In einer kurzen Einleitung beschreibt der ehemalige Politoffizier Lothar Tyb’l den Werdegang des Regiments. Am 4. November 1949 als Wachbataillon der Volkspolizei gebildet, wurde es im Januar 1951 dem Ministerium für Staatssicherheit unterstellt und sicherte dessen Objekte. Ab 1967 trug das Regiment den Namen von Felix Dzierżyński, Kopf des sowjetrussischen Geheimdienstes Tscheka. Anfang 1990 dienten 11 000 Mann im Wachregiment, die bis Ende März ausgemustert wurden. Das Regiment beendete seinen Dienst »ohne Waffengewalt, friedlich«, wie Tyb’l festhält.

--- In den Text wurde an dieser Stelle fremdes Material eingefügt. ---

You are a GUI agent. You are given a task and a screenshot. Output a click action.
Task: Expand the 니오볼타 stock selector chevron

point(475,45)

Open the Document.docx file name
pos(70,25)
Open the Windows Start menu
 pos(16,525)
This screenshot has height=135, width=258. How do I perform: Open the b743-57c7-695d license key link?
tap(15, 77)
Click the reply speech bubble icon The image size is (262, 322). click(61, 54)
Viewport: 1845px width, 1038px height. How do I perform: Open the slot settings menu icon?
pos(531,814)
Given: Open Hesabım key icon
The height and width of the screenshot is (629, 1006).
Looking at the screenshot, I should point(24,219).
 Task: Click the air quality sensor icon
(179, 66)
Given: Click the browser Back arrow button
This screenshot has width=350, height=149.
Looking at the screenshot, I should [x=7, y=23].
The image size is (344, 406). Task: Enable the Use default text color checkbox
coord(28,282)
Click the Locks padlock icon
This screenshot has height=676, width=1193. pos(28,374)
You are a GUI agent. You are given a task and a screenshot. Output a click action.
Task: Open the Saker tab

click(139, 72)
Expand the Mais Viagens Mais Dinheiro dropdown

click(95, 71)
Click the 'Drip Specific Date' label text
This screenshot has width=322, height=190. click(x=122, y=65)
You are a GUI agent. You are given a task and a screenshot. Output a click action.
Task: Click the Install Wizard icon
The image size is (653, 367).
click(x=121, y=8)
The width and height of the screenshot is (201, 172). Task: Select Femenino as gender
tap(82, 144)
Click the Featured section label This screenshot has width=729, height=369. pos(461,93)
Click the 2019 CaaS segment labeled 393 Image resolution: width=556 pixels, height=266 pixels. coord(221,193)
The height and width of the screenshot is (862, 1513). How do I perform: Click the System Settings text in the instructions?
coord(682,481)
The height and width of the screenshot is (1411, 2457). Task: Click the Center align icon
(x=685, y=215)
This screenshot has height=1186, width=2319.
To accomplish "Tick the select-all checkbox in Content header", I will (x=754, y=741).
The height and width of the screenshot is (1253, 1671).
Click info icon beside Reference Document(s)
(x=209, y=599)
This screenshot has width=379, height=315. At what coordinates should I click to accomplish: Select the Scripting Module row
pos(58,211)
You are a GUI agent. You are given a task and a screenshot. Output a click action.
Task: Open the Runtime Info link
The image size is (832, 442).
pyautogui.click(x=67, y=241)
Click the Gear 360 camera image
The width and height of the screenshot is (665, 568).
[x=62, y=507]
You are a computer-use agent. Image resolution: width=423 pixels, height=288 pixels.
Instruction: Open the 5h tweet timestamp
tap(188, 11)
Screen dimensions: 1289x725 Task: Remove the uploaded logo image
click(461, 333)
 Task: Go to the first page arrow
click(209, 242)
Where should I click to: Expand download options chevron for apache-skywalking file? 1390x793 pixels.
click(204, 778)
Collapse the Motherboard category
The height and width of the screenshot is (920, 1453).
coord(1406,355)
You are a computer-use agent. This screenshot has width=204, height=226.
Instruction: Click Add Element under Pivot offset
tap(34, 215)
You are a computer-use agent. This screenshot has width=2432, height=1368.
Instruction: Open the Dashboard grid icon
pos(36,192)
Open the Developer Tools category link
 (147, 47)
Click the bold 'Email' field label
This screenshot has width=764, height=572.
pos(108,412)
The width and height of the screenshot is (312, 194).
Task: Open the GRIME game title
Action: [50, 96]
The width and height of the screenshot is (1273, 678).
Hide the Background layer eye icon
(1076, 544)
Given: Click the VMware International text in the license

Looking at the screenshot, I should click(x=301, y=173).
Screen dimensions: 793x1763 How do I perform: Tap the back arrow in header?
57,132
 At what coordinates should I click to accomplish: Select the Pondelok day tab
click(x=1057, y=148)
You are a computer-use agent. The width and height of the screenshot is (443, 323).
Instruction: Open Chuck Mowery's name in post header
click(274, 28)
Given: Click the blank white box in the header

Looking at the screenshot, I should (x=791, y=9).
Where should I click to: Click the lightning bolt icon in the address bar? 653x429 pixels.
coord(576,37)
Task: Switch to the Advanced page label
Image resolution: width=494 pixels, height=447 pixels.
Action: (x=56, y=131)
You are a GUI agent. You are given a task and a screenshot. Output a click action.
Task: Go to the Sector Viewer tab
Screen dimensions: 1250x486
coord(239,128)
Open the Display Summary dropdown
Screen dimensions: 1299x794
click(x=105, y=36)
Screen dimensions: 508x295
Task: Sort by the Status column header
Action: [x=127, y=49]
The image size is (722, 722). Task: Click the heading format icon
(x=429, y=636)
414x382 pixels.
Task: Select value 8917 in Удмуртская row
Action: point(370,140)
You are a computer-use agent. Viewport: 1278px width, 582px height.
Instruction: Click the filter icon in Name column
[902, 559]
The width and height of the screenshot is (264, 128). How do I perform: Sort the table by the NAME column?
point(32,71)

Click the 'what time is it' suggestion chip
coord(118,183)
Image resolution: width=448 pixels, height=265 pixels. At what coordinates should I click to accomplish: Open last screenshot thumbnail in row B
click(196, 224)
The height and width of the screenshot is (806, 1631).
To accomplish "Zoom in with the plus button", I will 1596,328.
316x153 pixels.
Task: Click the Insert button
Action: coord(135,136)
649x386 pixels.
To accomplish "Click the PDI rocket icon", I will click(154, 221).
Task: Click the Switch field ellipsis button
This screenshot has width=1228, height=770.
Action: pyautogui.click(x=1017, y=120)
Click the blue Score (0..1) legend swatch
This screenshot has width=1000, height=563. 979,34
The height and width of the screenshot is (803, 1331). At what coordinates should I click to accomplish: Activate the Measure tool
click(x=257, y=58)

14 Männer halfen beim Zusammenstellen der Publikation, die für 23,50 Euro verkauft wird. Um die Gestaltung kümmerte sich mit Erwin Meißler einer, der weder zum Regiment gehörte noch überhaupt Wehrdienst geleistet hatte. Doch der heute 69-Jährige, der im sowjetischen Donezk Volkswirtschaftsplanung studierte, hatte mit dieser Ausbildung nach der Wende keine Perspektive mehr. Mit seinem Schwiegervater, einem alten NVA-Oberst, gründete Meißler deshalb einen kleinen militärwissenschaftlichen Verlag. »Ich bin kein Militär, überhaupt nicht. Aber mich interessiert die Geschichte«, sagt Meißler.